N. Korea launches suspected ICBM after warning it could shoot down US aircraft

Posted on : 2023-07-12 18:09 KST Modified on : 2023-07-12 18:09 KST
It has been 27 days since North Korea launched a missile of any kind
North Korea fires a Hwasong-17 “new-type” ICBM on Nov. 18, 2022. (KCNA/Yonhap)
North Korea fires a Hwasong-17 “new-type” ICBM on Nov. 18, 2022. (KCNA/Yonhap)

South Korea’s Joint Chiefs of Staff announced Wednesday that North Korea had fired a long-range ballistic missile toward the waters off its eastern coast that morning.

Stating it had detected what was presumed to be a long-range ballistic missile fired toward the East Sea from the Pyongyang area around 10 am, the Joint Chiefs said that the missile had been launched at a high angle and flown for approximately 1,000 kilometers before making impact in the East Sea.

Details are currently undergoing comprehensive rigorous analysis by the South Korean and US intelligence agencies, the Joint Chiefs added.

Based on flight distance, ballistic missiles are broken down into four categories: short-range missiles fly between 300 and 1,000 kilometers; medium-range ballistic missiles are airborne for between 1,000 and 3,000 kilometers; intermediate-range ballistic missiles fly between 3,000 and 5,000 kilometers, and intercontinental ballistic missiles fly 5,500 or more kilometers.

While the Joint Chiefs did not disclose the flight time or maximum altitude of the missile launched Wednesday, the Japanese government reported that it was an ICBM that had crashed at around 11:13 am and reached a max altitude of 6,000 kilometers.

For high-angle launches in which a missile is intentionally fired at a nearly perpendicular angle to cut down on aviation range, max altitudes are estimated to be around double to triple a flight at a regular angle.

This means that if Japan’s data is correct, had North Korea launched the ICBM at a normal angle (30 to 45 degrees), it’s estimated it could have flown at least 15,000 kilometers — meaning it could have reached anywhere in the continental United States.

If it indeed was an ICBM that North Korea launched, this would be its first launch of this type of missile in 90 days. The last was its launch of the solid-fuel Hwasong-18 ICBM on April 13.

It’s been 27 days since North Korea launched a missile of any sort, the most recent being a short-range ballistic missile fired on June 15.

After Kim Yo-jong delivered successive warnings on Monday and Tuesday that North Korea could shoot down US reconnaissance aircraft after such craft flew above the waters off its eastern coast, the launch of an ICBM is being read as a show of force directed at America.
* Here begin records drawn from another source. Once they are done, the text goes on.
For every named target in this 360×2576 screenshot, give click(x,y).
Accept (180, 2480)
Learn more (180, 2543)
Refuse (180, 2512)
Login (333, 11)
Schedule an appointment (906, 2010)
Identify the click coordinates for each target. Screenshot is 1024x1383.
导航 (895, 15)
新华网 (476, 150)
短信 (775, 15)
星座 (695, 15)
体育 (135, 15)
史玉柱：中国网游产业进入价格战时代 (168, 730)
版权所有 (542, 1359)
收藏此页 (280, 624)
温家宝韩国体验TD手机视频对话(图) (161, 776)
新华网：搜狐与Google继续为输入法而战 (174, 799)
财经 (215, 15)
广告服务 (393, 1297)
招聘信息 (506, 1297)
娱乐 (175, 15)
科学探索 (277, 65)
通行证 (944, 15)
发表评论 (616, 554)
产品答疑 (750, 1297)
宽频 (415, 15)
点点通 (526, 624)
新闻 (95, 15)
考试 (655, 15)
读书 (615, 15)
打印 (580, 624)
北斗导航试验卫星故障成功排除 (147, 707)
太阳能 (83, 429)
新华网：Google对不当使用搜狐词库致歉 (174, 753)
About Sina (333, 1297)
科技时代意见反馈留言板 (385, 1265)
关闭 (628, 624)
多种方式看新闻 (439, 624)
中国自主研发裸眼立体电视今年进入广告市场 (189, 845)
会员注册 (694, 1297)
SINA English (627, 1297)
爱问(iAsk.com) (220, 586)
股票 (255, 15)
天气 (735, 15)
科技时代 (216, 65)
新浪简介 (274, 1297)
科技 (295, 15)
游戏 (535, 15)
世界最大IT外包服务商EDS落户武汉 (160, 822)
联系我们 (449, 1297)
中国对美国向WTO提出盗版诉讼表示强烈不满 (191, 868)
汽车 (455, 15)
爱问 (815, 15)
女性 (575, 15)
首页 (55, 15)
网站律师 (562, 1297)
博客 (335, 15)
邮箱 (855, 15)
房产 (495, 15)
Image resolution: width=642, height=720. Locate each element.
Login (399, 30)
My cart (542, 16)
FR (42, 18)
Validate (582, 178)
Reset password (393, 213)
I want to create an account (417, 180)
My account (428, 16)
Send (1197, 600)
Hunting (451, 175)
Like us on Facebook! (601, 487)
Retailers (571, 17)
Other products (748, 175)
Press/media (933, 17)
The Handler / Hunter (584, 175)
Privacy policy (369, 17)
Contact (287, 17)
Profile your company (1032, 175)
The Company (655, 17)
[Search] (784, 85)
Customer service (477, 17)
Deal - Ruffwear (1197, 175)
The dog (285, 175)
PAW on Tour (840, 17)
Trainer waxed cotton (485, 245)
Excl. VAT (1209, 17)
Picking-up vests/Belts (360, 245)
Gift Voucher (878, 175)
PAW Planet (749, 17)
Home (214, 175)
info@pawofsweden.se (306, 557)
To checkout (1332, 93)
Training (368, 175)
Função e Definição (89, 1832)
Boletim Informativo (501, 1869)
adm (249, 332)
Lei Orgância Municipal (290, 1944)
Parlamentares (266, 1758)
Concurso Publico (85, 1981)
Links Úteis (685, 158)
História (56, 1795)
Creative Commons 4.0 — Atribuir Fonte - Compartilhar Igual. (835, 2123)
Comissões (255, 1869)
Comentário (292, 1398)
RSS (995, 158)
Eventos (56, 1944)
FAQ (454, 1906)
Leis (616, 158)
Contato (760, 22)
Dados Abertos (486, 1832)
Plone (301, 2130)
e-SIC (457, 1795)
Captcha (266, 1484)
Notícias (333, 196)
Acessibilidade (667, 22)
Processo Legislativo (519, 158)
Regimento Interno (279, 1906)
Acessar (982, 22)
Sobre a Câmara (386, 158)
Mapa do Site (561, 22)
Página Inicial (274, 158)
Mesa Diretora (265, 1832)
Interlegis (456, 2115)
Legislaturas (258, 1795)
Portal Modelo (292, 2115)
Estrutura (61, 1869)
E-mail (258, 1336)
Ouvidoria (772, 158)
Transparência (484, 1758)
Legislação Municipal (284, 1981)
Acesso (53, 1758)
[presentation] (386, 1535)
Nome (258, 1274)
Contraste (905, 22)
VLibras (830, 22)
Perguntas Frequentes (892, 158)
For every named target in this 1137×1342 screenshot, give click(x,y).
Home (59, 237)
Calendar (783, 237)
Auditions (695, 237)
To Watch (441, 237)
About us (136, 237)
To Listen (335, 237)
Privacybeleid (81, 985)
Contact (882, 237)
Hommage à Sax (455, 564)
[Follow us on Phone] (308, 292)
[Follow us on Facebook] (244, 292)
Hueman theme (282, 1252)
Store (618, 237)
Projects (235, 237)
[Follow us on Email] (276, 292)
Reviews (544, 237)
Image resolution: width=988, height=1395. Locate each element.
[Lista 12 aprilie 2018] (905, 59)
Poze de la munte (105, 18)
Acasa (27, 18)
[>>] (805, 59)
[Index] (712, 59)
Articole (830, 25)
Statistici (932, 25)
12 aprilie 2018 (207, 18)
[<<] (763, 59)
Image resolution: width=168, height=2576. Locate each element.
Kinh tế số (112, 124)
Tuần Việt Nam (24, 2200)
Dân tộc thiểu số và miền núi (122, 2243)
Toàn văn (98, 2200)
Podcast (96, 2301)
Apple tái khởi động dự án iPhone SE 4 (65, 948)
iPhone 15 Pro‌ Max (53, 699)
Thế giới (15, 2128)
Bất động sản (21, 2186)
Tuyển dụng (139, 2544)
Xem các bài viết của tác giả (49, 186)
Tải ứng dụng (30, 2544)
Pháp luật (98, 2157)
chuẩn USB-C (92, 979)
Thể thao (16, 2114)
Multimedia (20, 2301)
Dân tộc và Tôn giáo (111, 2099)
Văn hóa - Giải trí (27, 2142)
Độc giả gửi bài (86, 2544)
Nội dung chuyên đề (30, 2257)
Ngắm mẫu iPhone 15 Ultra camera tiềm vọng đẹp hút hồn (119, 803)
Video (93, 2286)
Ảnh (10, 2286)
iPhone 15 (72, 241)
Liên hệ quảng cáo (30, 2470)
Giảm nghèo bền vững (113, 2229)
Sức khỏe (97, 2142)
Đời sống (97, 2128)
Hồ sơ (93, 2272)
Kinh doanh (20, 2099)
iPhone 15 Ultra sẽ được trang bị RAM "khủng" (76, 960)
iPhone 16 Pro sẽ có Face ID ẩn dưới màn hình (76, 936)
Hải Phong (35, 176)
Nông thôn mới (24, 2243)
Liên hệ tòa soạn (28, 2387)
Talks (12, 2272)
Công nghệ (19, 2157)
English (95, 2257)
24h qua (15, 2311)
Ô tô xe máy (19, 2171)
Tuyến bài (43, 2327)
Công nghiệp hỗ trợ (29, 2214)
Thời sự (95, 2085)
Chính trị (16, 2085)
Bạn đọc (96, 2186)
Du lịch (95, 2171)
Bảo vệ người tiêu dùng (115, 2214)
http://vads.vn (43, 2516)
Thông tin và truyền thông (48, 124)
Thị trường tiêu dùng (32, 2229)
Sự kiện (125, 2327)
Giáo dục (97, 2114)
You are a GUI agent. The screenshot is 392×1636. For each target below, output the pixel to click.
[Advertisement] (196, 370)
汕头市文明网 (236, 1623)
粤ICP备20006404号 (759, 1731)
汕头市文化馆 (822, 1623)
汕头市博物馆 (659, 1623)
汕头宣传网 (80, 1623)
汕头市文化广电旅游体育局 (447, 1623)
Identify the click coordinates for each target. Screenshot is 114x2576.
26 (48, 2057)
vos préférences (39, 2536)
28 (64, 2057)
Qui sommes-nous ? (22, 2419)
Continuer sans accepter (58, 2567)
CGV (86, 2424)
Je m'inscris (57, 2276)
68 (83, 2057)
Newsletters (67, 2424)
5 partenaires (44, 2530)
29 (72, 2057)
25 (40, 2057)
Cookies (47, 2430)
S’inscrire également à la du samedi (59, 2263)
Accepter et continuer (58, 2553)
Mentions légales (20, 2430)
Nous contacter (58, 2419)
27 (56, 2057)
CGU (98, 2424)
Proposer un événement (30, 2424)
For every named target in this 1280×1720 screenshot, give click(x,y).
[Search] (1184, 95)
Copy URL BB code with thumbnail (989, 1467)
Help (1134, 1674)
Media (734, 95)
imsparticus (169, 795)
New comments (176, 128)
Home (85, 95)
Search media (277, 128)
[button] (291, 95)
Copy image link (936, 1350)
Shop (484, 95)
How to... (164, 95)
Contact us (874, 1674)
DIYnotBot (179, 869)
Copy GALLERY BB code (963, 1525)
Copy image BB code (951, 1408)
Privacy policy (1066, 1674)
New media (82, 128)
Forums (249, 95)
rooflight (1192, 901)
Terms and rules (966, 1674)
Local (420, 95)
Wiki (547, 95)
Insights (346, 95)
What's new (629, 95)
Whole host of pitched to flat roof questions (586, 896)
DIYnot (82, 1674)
Immediately following North Korea’s missile launch, South Korea’s Joint Chiefs announced information on the situation was being closely shared between the US and South Korea, and that it confirmed that the two sides would further reinforce the joint defense posture in the face of any North Korean provocation.

“As a grave provocation that harms the peace and stability of not only the Korean Peninsula, but the international community, we strongly condemn this launch of a long-range ballistic missile by North Korea as a clear violation of UN Security Council resolutions and call for an immediate cessation,” the Joint Chiefs said.